## The exercise
Lay out the lines from the start of the records through the line containing "tap(774, 39)" as a numbered list, skipping blank lines and leaving out the pictures.

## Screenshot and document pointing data
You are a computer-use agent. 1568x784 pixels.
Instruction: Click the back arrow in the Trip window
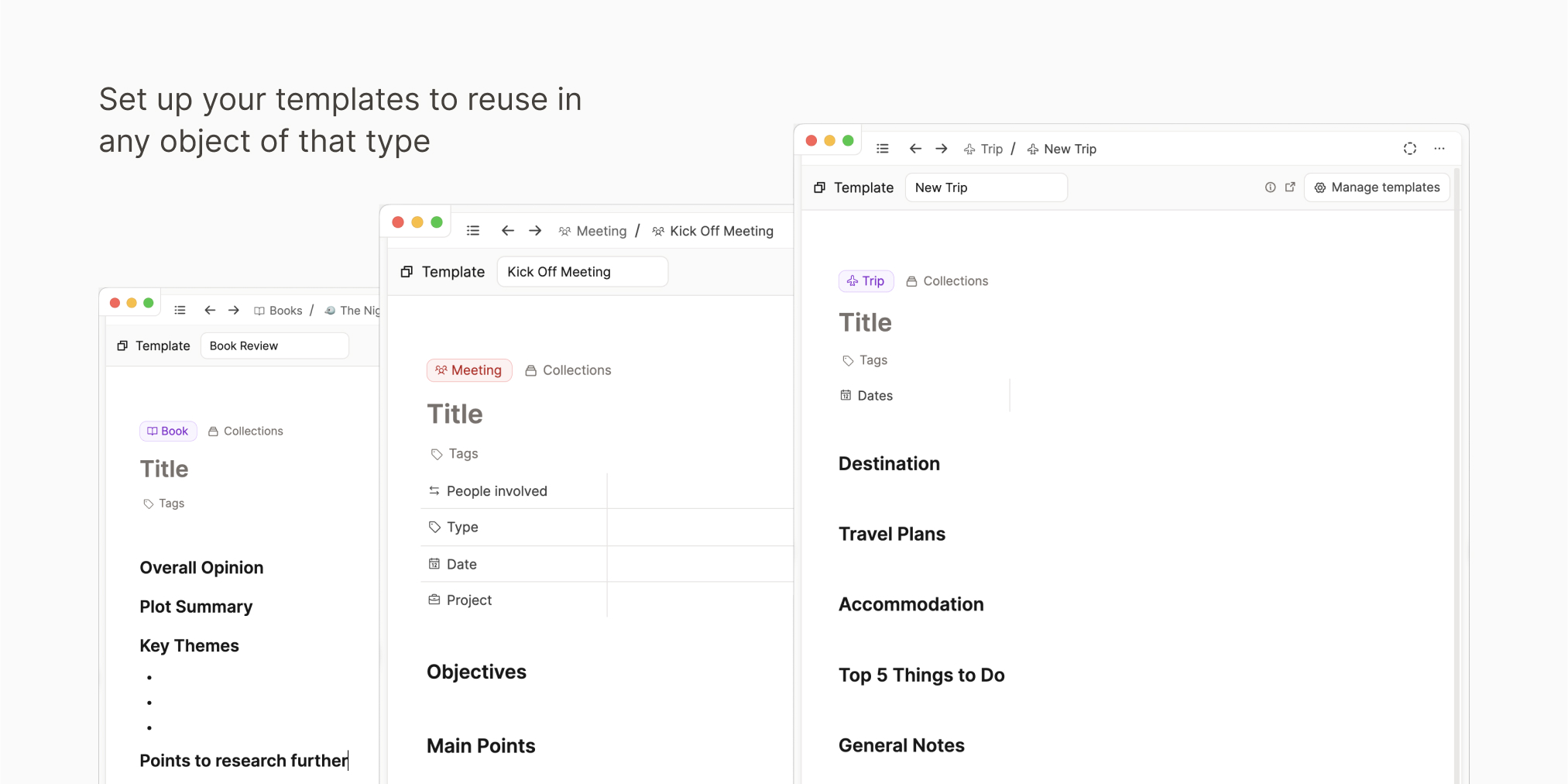[x=915, y=149]
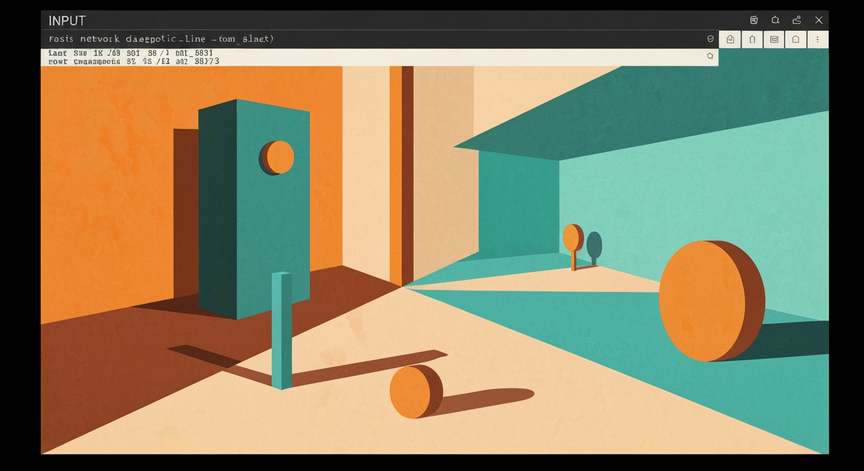Click the stacked-panel layout toolbar button
Image resolution: width=864 pixels, height=471 pixels.
tap(774, 39)
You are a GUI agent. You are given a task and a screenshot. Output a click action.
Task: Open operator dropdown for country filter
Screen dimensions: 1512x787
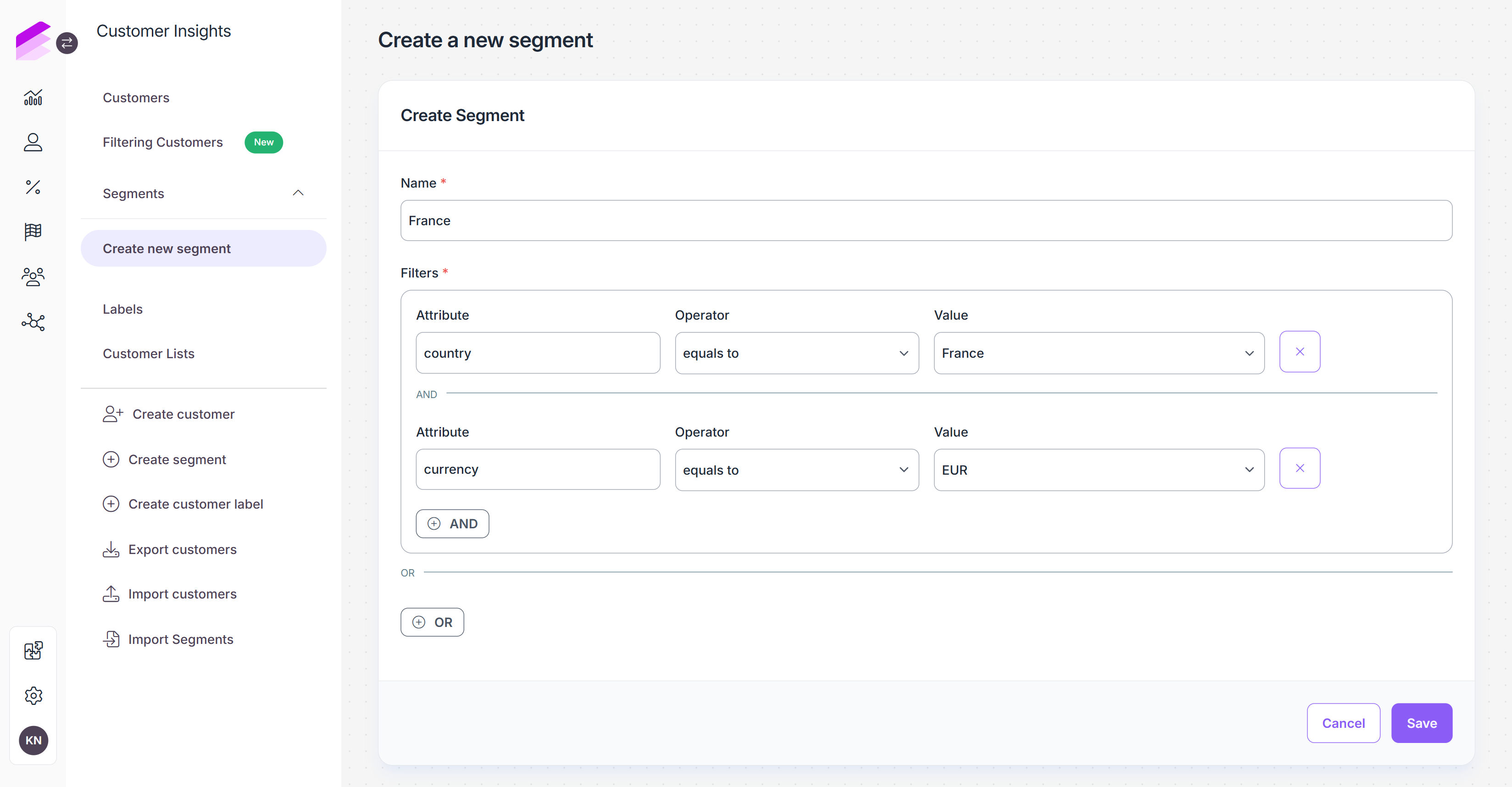click(796, 353)
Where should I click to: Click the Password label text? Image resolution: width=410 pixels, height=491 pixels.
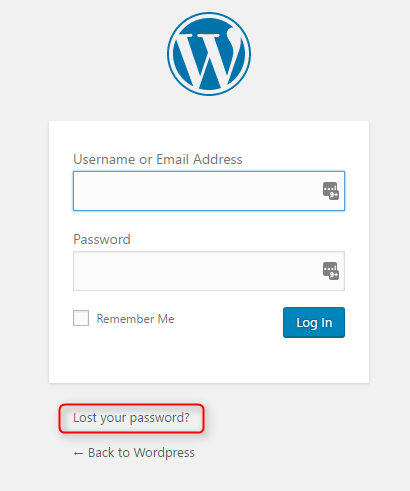102,239
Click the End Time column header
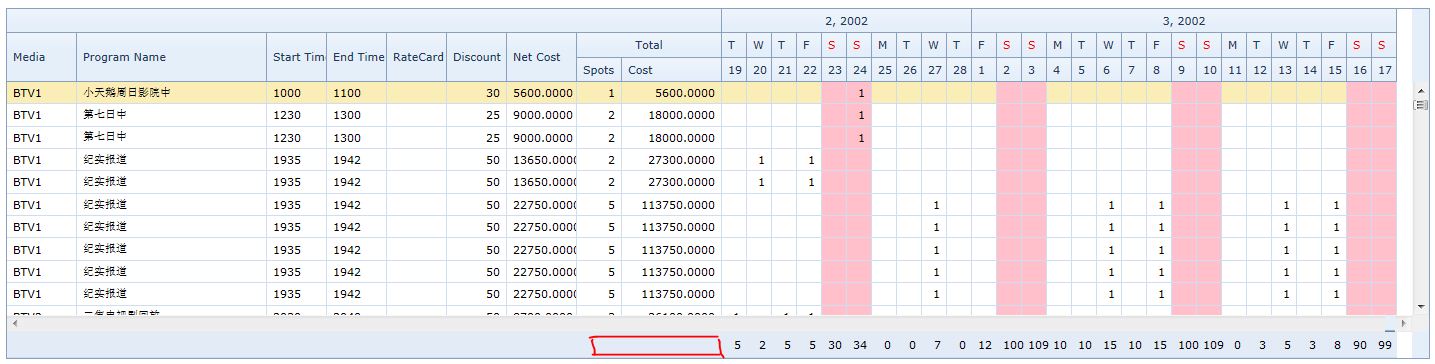The image size is (1435, 364). click(357, 57)
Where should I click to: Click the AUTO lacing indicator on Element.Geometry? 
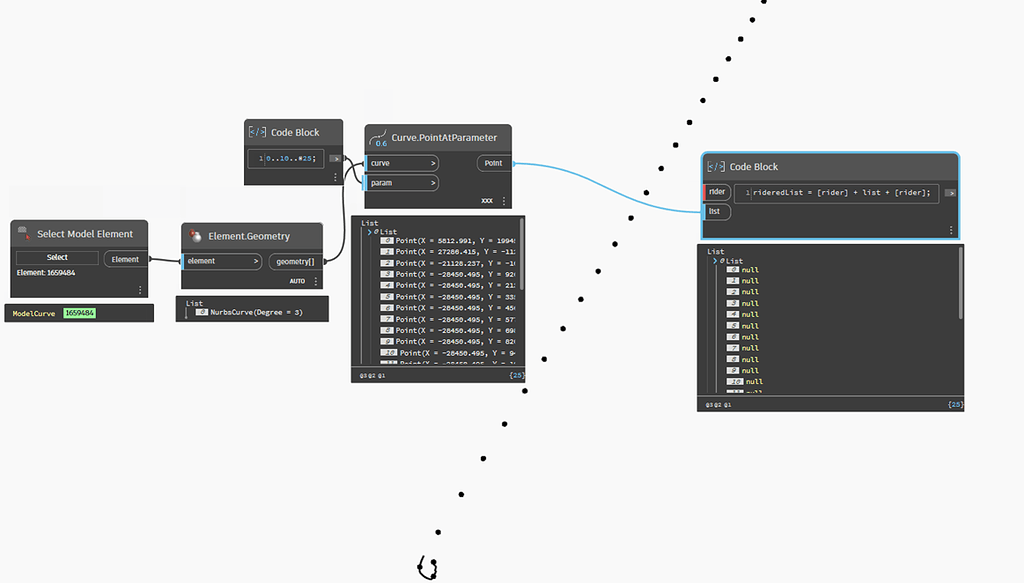pyautogui.click(x=298, y=281)
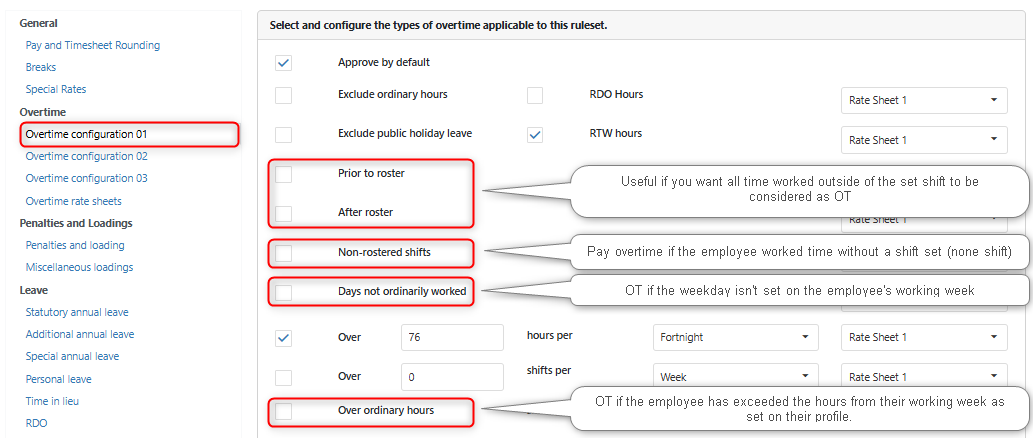Image resolution: width=1033 pixels, height=438 pixels.
Task: Select Overtime configuration 01 in sidebar
Action: [x=87, y=134]
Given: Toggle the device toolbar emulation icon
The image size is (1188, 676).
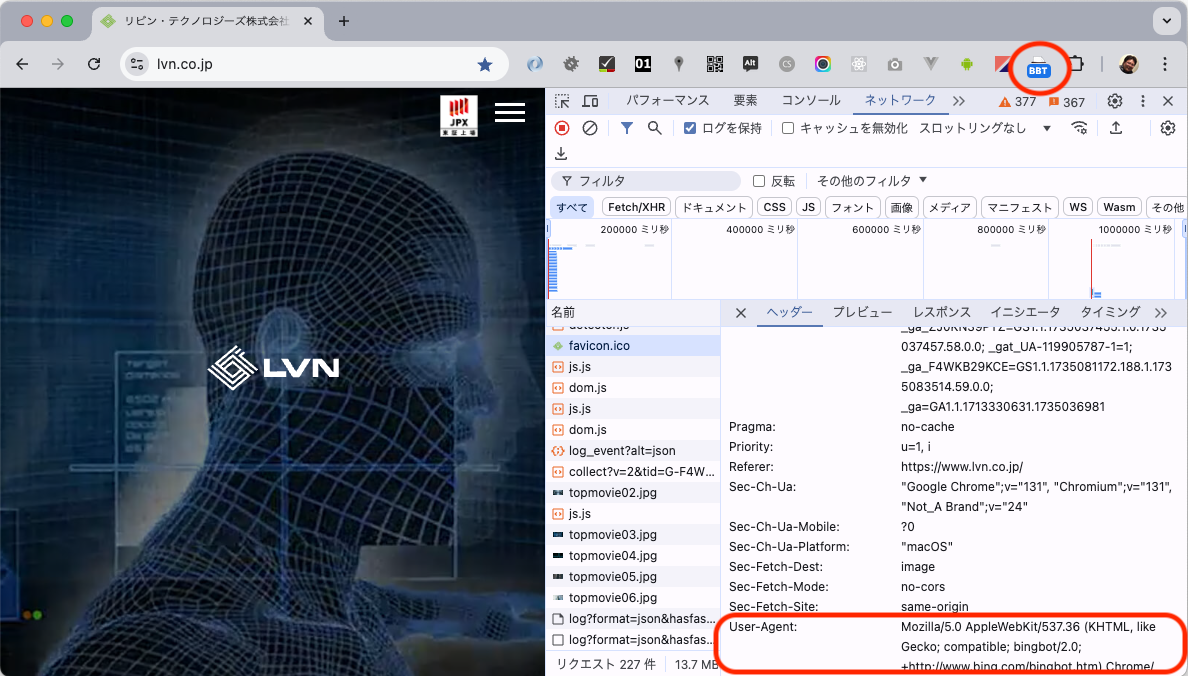Looking at the screenshot, I should coord(590,101).
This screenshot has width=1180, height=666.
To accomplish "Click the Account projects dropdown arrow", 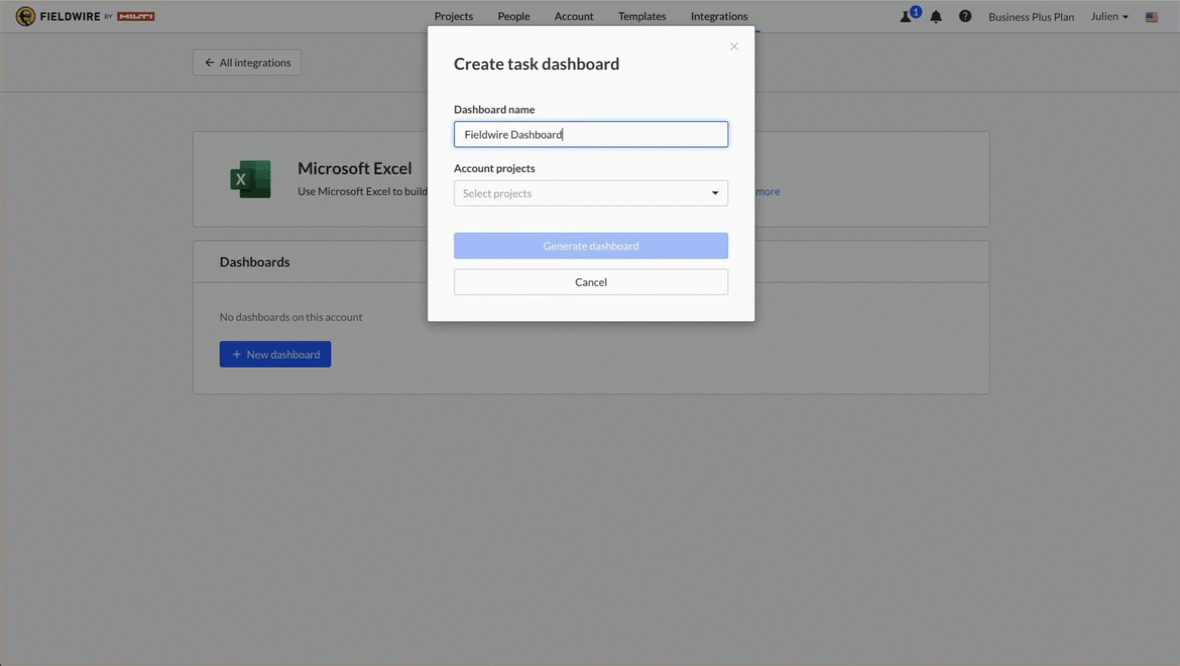I will [715, 193].
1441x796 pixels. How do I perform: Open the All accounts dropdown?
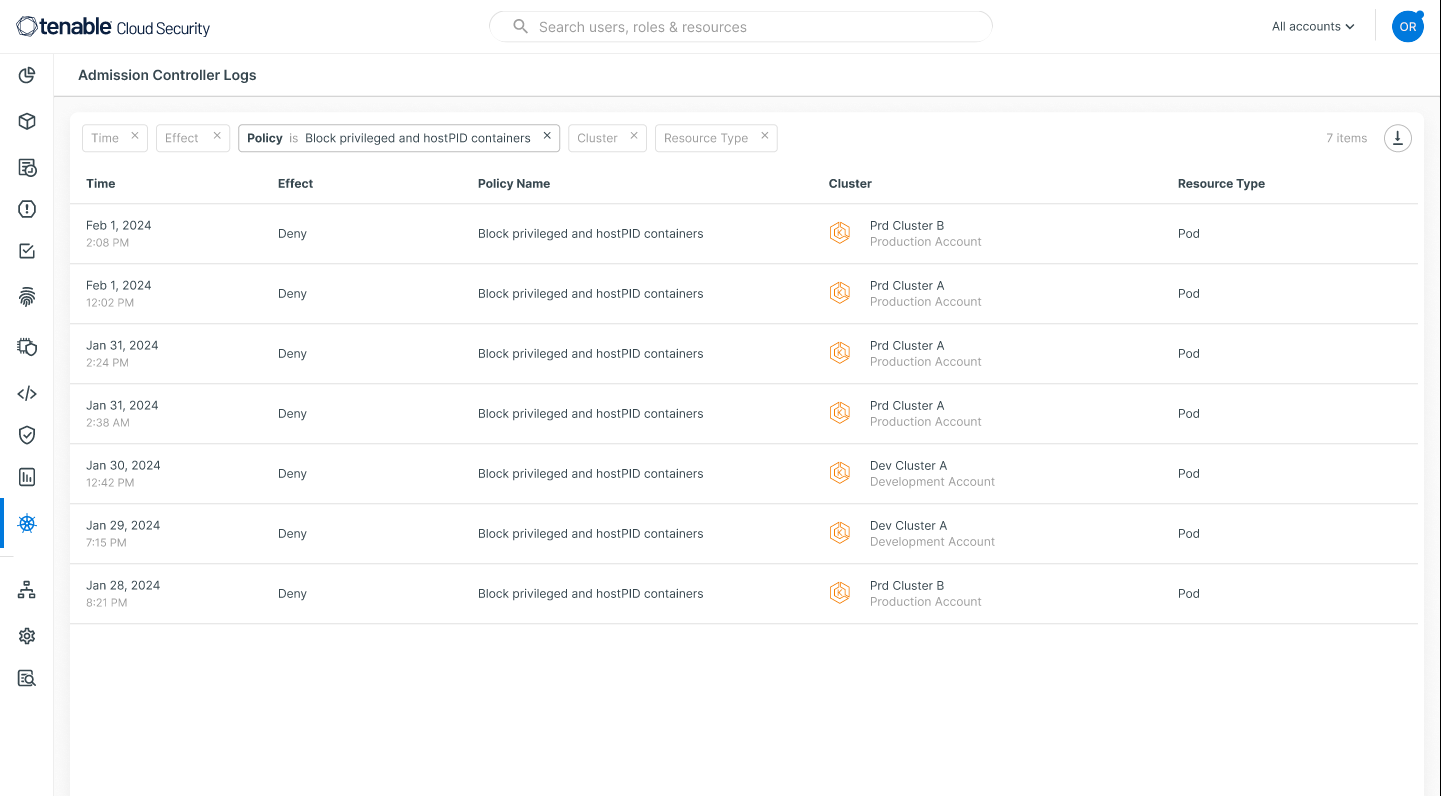1311,26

## Exercise answer
1. You are a computer-use agent. 1568x784 pixels.
2. Instruction: Click the back arrow in the Trip window
3. [x=915, y=149]
4. Click the stacked-panel layout toolbar button
5. Image resolution: width=864 pixels, height=471 pixels.
6. tap(774, 39)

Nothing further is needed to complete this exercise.